We finally arrived at my house and Killian parked right in front. He opened his door and I quickly straightened my back.

“I-I-It’s fine, you don’t need to get out,” I stuttered. He hesitated at first but didn’t push it, closing the door back shut and putting his seatbelt back on while I undid mine.

“Are you going to be okay?” he asked. My parents were definitely going to kill me but I forced a smile, eyes focusing on everything else but his while giving him a small nod. But I was a terrible liar and as transparent as glass, it wouldn’t surprise me if Killian wasn’t convinced. “If you don’t feel good, give me a call, okay?” He paused, raking a hand through his hair. “Right, I forgot that you can’t call,” he grumbled. “At least send me a text if you need anything.”

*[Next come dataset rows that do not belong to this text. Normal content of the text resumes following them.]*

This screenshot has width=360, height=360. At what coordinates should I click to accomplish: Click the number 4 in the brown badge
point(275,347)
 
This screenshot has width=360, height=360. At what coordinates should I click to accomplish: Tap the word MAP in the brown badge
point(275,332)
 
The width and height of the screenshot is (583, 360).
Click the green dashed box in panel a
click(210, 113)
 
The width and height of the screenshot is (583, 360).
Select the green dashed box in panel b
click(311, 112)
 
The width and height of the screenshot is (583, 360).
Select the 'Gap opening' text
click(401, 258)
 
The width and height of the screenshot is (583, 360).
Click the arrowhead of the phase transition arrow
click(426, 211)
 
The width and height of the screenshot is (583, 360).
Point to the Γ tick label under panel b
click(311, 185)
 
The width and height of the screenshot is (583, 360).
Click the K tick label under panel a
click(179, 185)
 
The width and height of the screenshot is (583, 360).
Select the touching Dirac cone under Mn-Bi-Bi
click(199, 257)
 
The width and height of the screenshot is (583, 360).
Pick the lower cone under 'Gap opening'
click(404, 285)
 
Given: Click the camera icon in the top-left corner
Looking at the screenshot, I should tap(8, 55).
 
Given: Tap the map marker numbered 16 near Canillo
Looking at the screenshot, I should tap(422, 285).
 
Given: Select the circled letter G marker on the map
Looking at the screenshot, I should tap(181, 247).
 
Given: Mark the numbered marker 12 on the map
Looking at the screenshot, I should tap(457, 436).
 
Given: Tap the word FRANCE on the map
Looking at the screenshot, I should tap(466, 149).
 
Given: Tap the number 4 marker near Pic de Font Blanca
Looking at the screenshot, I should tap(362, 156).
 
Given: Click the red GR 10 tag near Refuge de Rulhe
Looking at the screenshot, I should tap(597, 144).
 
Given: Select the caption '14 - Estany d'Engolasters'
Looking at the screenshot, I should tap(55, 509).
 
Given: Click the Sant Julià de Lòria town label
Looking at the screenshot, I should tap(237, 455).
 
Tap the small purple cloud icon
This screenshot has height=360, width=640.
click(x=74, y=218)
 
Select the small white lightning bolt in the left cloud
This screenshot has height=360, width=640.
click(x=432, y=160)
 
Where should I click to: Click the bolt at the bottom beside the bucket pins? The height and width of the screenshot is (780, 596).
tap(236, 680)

“I will,” I lied thickly, quickly opening the door and stumbling out of his car. My lower member still throbbed from earlier, especially after he- I mentally shook my head, pushing away the vivid memory and clearing my voice. “T-T-Thanks for the ride.”

“Yeah,” murmured Killian in a small voice as I closed the door. But before I turned around, he called my name. “Jones,” he said in his husky voice. “About what happened earlier,” my eyes widened in embarrassment. “I know that it was what you consumed that made you like that, so don’t worry about it.”

I focused on the pavement below, hoping that the darkness of the sky would hide my red face.

Everything I said and did wasn’t because of the alcohol and drugs. They only amplified the feelings that I already had for him, and for Killian to push that away and say that my actions weren’t genuine… It hurt me. I could feel my tears well-up in my eyes, but I sunk my nails into my palms and forced a smile, finally looking up towards Killian only because my vision was blurry.

“Thanks for understanding,” I said, speaking in as steady of a voice as a could. “You’re right, I wasn’t myself, so could you do me a favor and forget about it? Let’s just pretend that nothing happened,” I bit my lower lip as my voice cracked, using all my willpower not to burst into tears. “Please.”

I didn’t know if Killian actually believed me or if he was just doing it for my sake. Or maybe for his own, who knows?

“Of course Jones,” he promised.

“Then I’ll see you whenever you come back to school!” I grinned cheerfully, giving him a wave before turning around and walking towards my house. The second I turned my head, my smile fell into a quivering frown. I could hear his jeep drive away and put my hand over my mouth as I staggered forward, letting out a muffled whimper, tears streaking down my face.